> **Kaynak alıntı**
::::
اِلَّا مَنْ اَتَى اللّٰهَ بِقَلْبٍ سَلِيمٍ
“Kalb-i münîb” istiyor. Hak ve şer o kalpte netleşmiş. Nasıl insan ateşe elini sokmaz; o kişi Allâhʼın haram kıldıkları karşısında bu kadar bir teyakkuz hâlinde.
“Nefs-i mutmainne”. Cenâb-ı Hak buyuruyor:
“Ey itmiʼnâna ermiş nefs!” (el-Fecr, 27) diyor. Mal, mülk, evlât, ne Allah verdiyse hepsini Allah yolunda fedâ-yı cân edenler, kullananlar.
Değişen şartlar altında… Zenginlikle imtihan en zoru, fakirlikle imtihan, hastalıkla imtihan, en zoru sağlıkla imtihan. Hepsini bu “râdıyye” Allâhʼın emrettiği şekilde, Allahʼtan râzı olarak…
Zenginse ona göre, mütevâzı olarak yaşayacak, kifâyet miktarıyla yaşayacak, infak edecek.
::::
> **Veri kesiti**
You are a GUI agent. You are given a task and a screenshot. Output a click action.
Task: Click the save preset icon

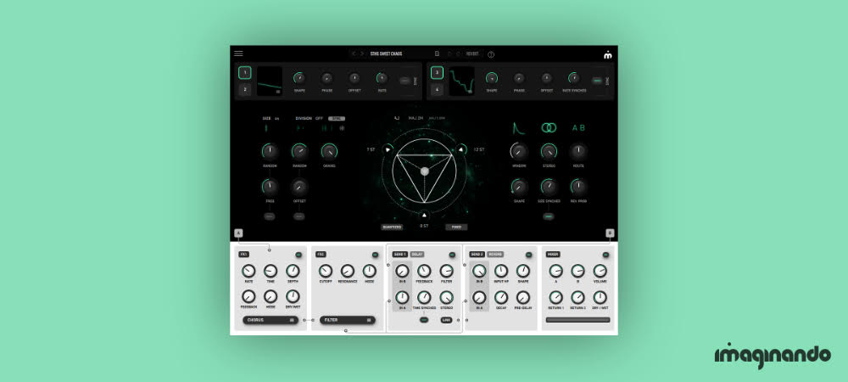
::::
> **Görevler**
**A.** Kalp ve nefis üzerine alıntıda "Ey itmiʼnâna ermiş nefs!" sözü hangi sure ve ayete dayandırılıyor?
**B.** Kalp ve nefis üzerine alıntıda sayılan imtihan türlerinin hepsini yazın.
**C.** Kalp ve nefis üzerine alıntıyı son cümlesinden sonra sürdürün.

> **Alıştırma cevapları**
**A.** el-Fecr, 27

**B.** Zenginlikle imtihan, fakirlikle imtihan, hastalıkla imtihan, sağlıkla imtihan

**C.**
Cenâb-ı Hak varlık vermemişse; “bunda da bir hayır var” diyecek. “Verseydi belki ben daha kötü olacaktım, âhiretim felâkete uğrayacaktı.” Sabredecek orada. Hastaysa sabredecek. En zoru, sıhhatliyse, en zoru da bu, sıhhatte nasıl sabredecek? İbadetine dikkat edecek, kulluğuna dikkat edecek, nefsânî arzulardan kendini koruyacak. İşte bu şekilde olacak, Allah ondan râzı olacak: Merdıyye.
“Cennetʼime gir.” (el-Fecr, 30) buyruluyor.
En (büyük) huzur nedir hayatta?
اَلَا بِذِكْرِ اللّٰهِ تَطْمَئِنُّ الْقُلُوبُ
(“…Bilesiniz ki, kalpler ancak Allâhʼı anmakla mutmain olur (huzura kavuşur).” [er-Ra‘d, 28])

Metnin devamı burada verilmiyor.